## WORK ORDER
Only lines holding "computer" are needed; copy each of them from the data below.

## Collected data
|---|

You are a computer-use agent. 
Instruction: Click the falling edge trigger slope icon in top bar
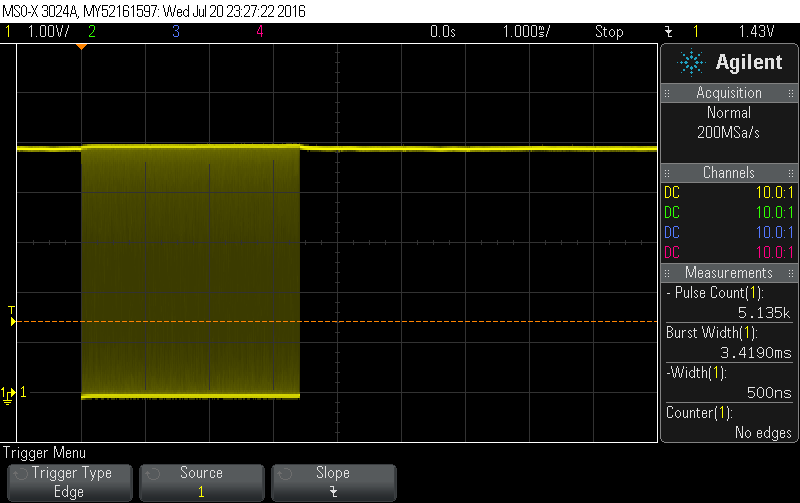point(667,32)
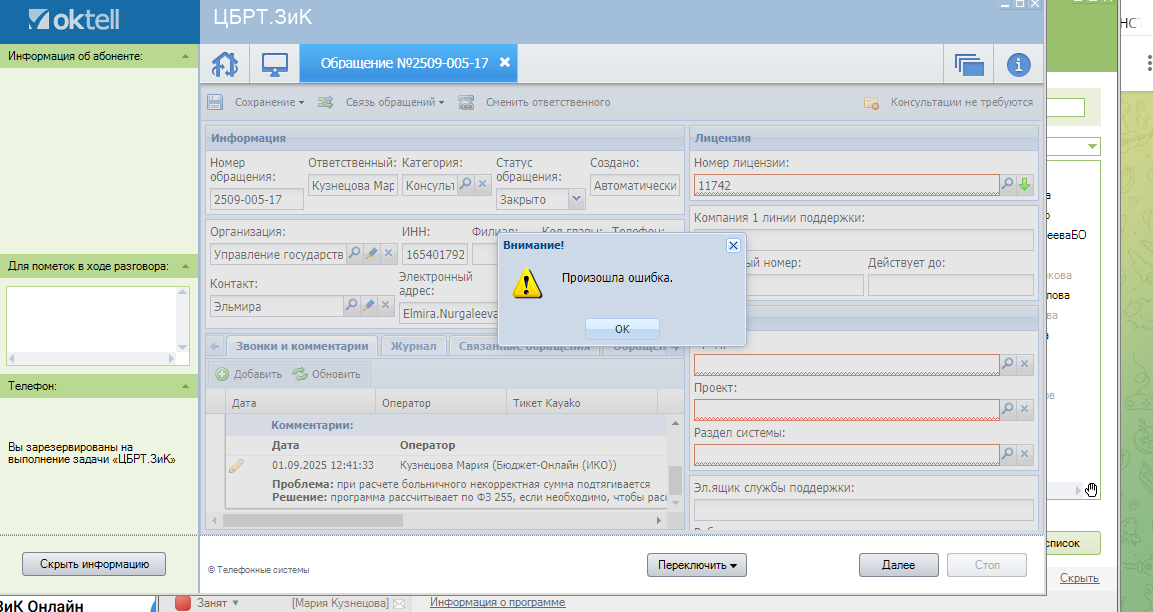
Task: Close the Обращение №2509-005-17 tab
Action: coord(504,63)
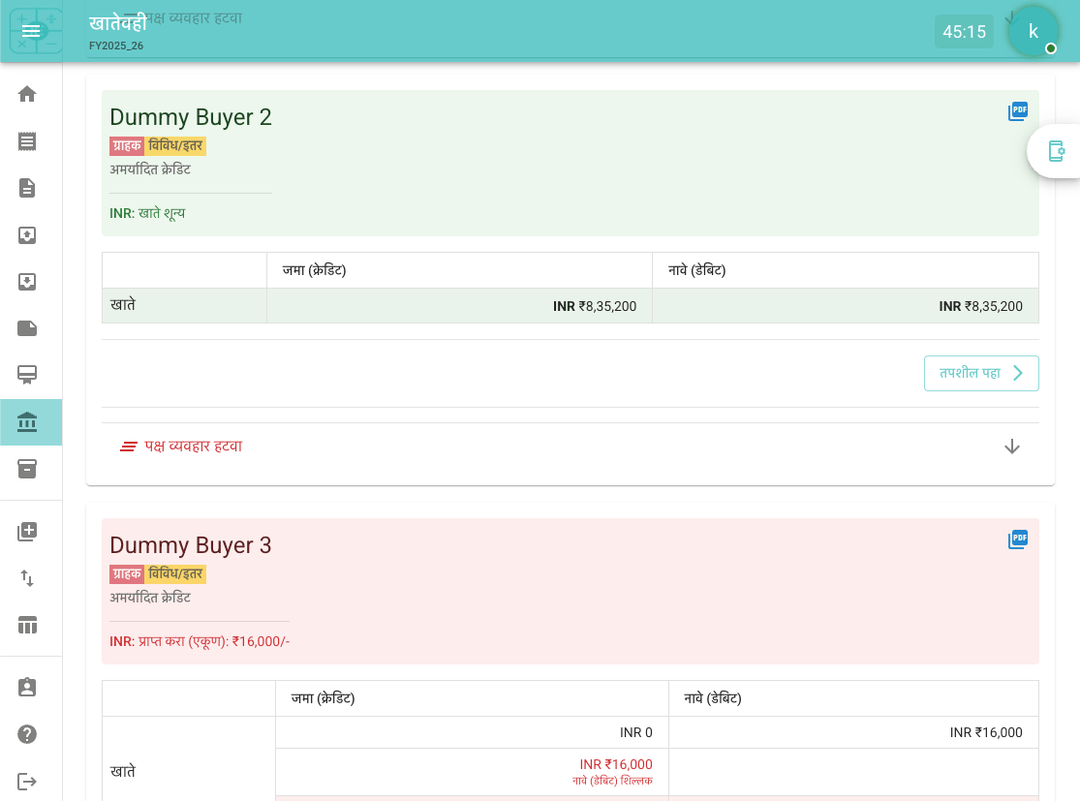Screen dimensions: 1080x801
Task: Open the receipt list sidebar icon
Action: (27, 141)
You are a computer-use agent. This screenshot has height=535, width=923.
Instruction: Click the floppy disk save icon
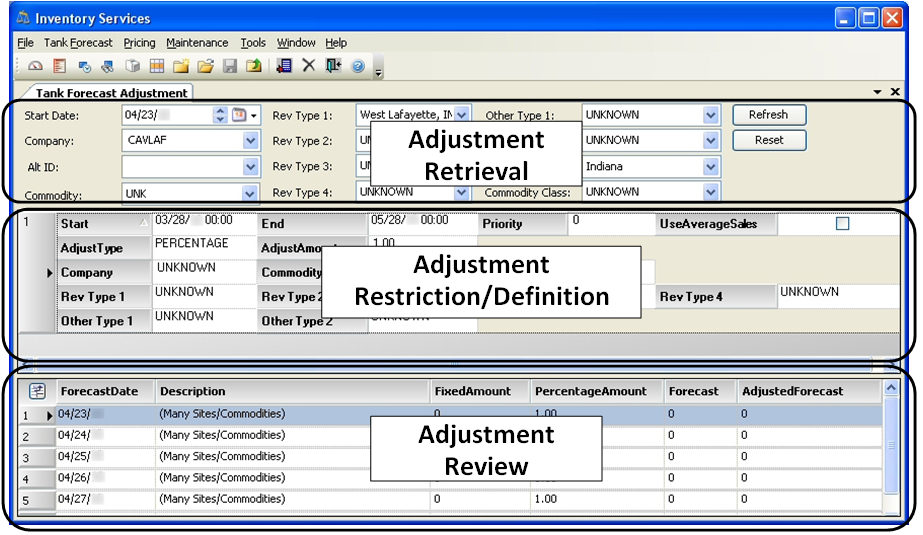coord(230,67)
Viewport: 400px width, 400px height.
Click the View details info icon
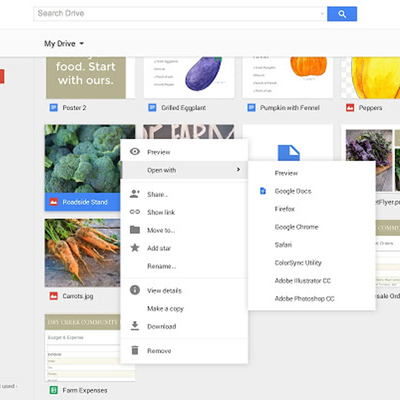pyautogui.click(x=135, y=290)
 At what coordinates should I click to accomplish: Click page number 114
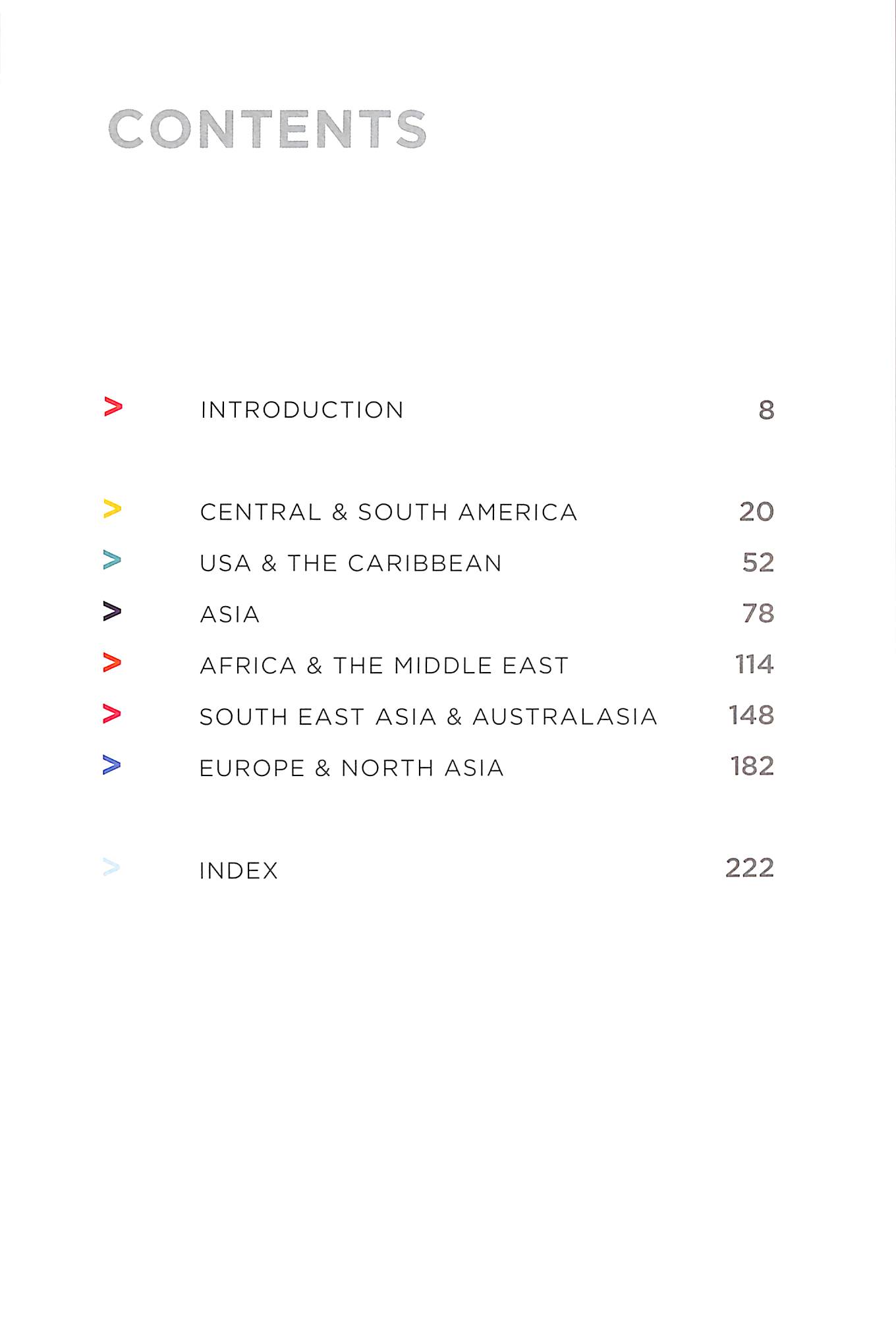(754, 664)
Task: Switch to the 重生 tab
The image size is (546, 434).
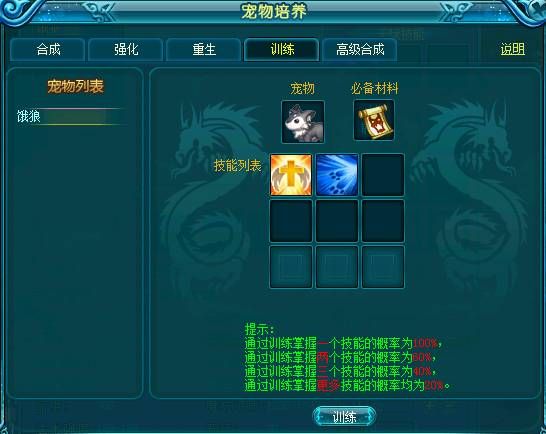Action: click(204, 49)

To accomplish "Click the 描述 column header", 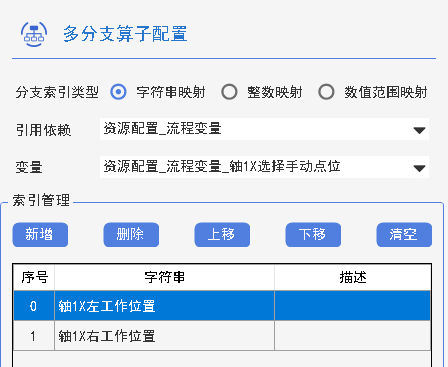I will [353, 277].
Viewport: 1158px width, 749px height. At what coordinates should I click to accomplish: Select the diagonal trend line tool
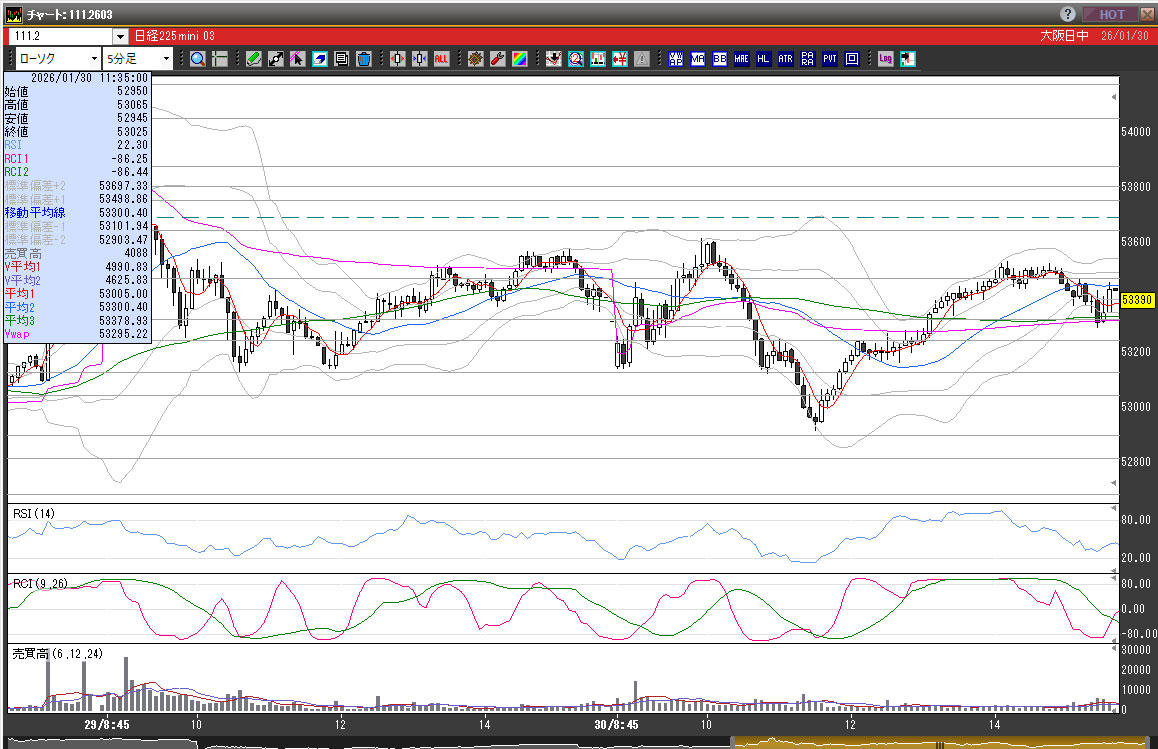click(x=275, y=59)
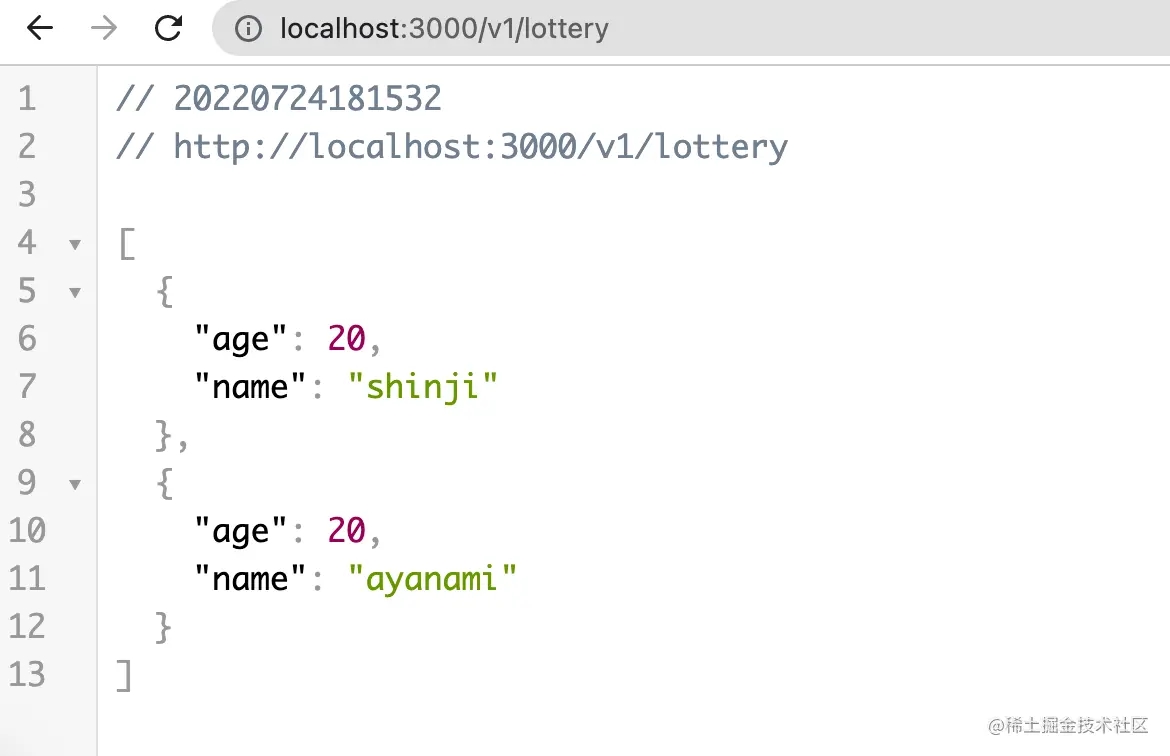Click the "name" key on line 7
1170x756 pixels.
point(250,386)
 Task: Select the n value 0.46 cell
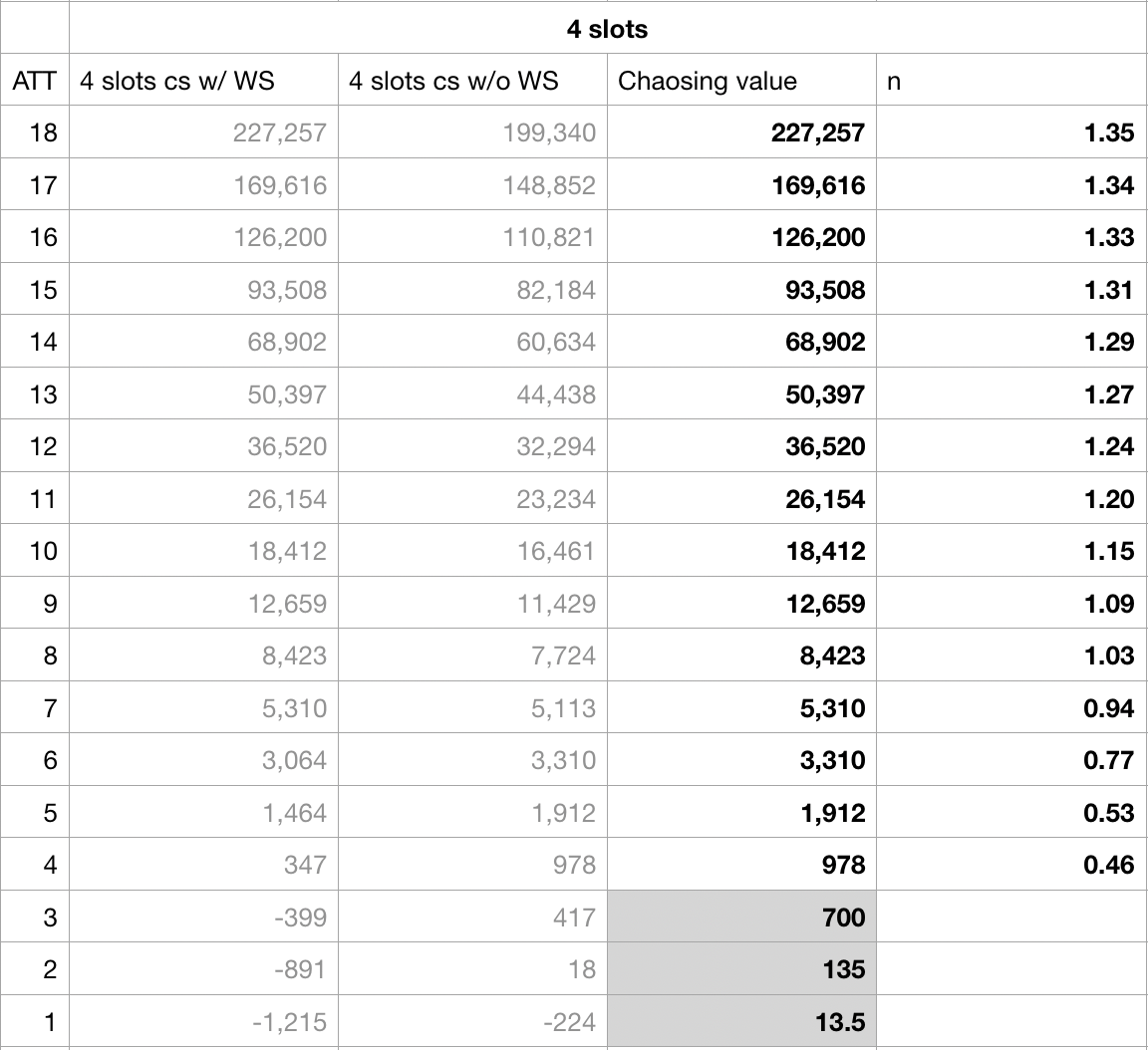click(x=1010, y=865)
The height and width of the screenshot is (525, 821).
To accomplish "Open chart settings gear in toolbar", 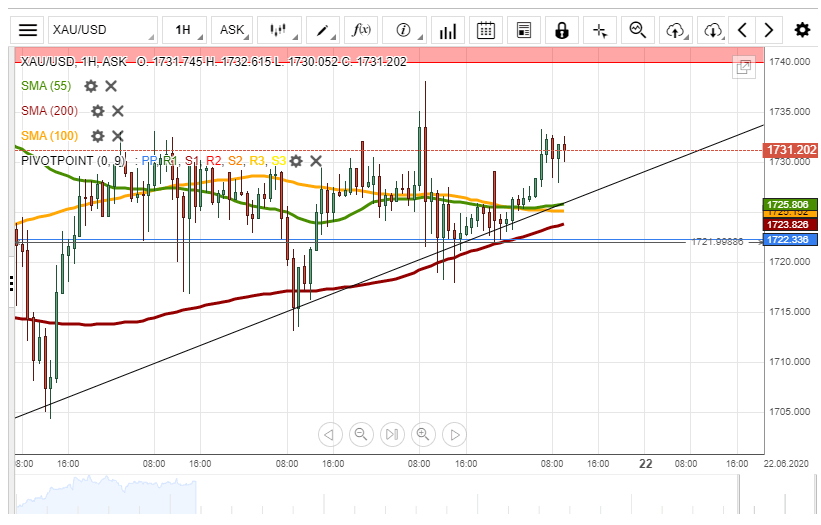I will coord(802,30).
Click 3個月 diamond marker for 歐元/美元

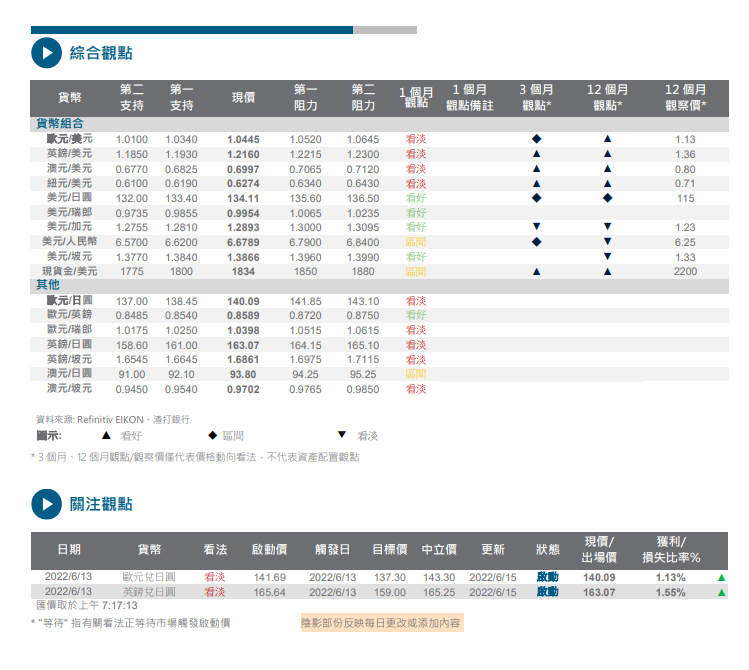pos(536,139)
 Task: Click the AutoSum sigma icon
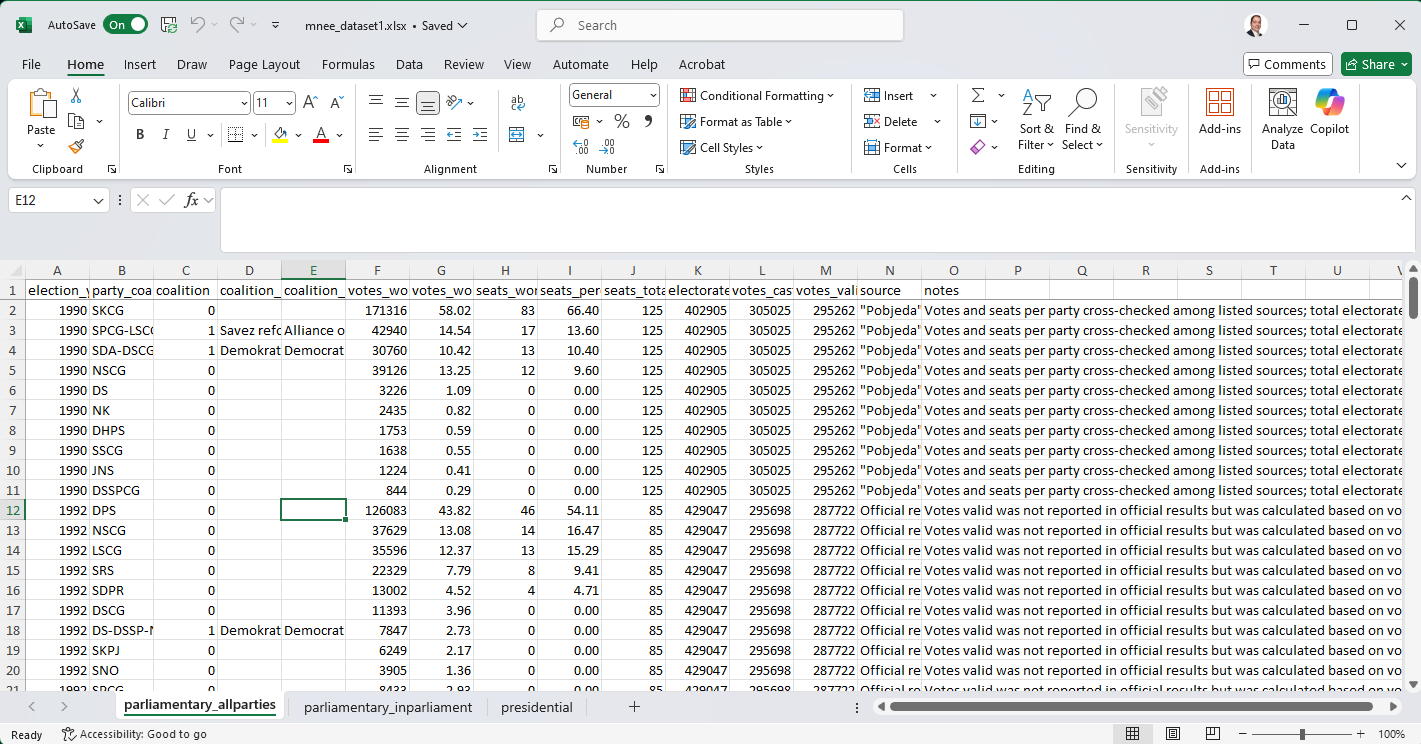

|---|

## ANSWER TO THIS EXERCISE
You are a computer-use agent. 
You are a computer-use agent. This screenshot has height=535, width=923.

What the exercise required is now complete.